Читать ««Горячие» точки. Геополитика, кризис и будущее мира» онлайн - страница 9
Джордж Фридман
Мои родители были евреями, и для них движение государственных границ было чем-то похожим на изменения в погоде: ведь и хорошая, и плохая погода воспринимается людьми как нечто неизбежное, ее чередование следует ожидать и принимать. Было, однако, нечто, отличавшее венгерских евреев от евреев, живших в других частях Центральной и Восточной Европы: венгерские евреи говорили по-венгерски, а не на идише, который широко использовался евреями остальных восточноевропейских стран для общения между собой. Идиш являл собою причудливый сплав нескольких языков с немецкой основой и при этом для написания использовал еврейский алфавит вместо латиницы, что все только усложняло. Евреи, которые считали идиш родным языком, не отождествляли себя со страной, где они жили; причем титульные нации, составлявшие большинство населения данных государств, обычно воспринимали это с пониманием. Проживание в какой-либо стране было связано, как правило, с повседневным удобством, а не с чувством внутренней сопричастности к ее культуре и экономике. Использование идиша в качестве родного языка лишь подчеркивало слабую связь еврейских диаспор с окружавшим обществом.

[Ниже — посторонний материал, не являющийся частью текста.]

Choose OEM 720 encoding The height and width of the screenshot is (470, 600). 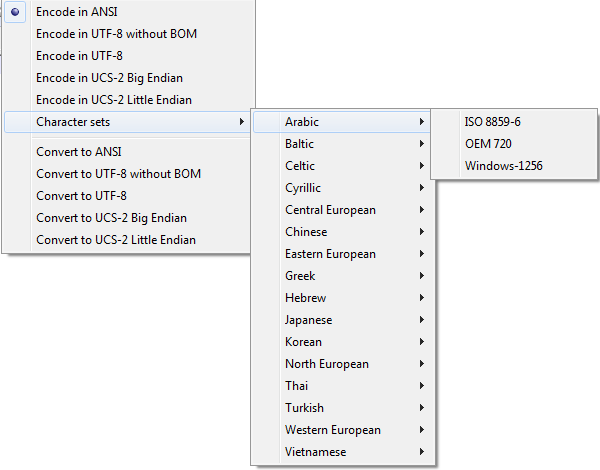487,144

А такое положение вызывало со стороны титульных народов как возмущение и презрение по отношению к диаспорам, так и подчеркнутое поощрение сохранения этого состояния разделенности и нежелания интегрировать евреев в общество.
Что касается моих родителей, то они, как и все евреи Венгрии, считали венгерский своим единственным родным языком. Он стал родным языком для меня и моей сестры. Кое-кто, в том числе и мой отец, владел идишем как вторым языком, а вот моя мама совсем не говорила на нем. Но все равно венгерский язык для них был родным, поэтому после того, как границы были серьезнейшим образом перекроены, семья моей мамы — все 12 человек во главе с ее отцом, который был портным, — двинулись на юг, в Будапешт. В то же самое время семья моего отца отправилась с территорий, которые вдруг стали украинскими, на запад, на земли, еще остававшиеся венгерскими после всех военных потрясений. Несмотря на то что общеевропейский антисемитизм процветал также и в Венгрии, в стране ощущалась какая-то более тесная связь с местным еврейским населением, чем где бы то ни было. Эта связь имела непростой и замысловатый характер, но главное то, что она была.
Хаос послевоенного коммунистического режима сменился непродолжительной, но обычной для Европы тех лет кровавой бойней, устроенной пришедшим ему на смену антикоммунистическим режимом, затем общество несколько «успокоилось», а Венгрия в промежутке между двумя мировыми войнами стала не таким уж неприятным местом. Обретя независимость впервые за много веков, страна получила своего правителя — адмирала более несуществующего военно-морского флота Миклоша Хорти, который был регентом несуществующего короля. У Хорти, кажется, был фамильный лозунг: «Плыви по течению». Течение же в 1920-х годах и в начале 1930-х было весьма либеральным, но не безгранично. На практике это означало, что мой отец — провинциальный молодой человек с востока — смог переехать в Будапешт, научиться типографскому бизнесу и даже открыть собственную типографию, будучи всего 20-летним. Это выглядело действительно экстраординарно для того времени и места, но это была и экстраординарная эпоха для страны. В начале 1930-х годов стало казаться, что Первая мировая война настолько многому научила Европу, что все темные инстинкты были искоренены навсегда.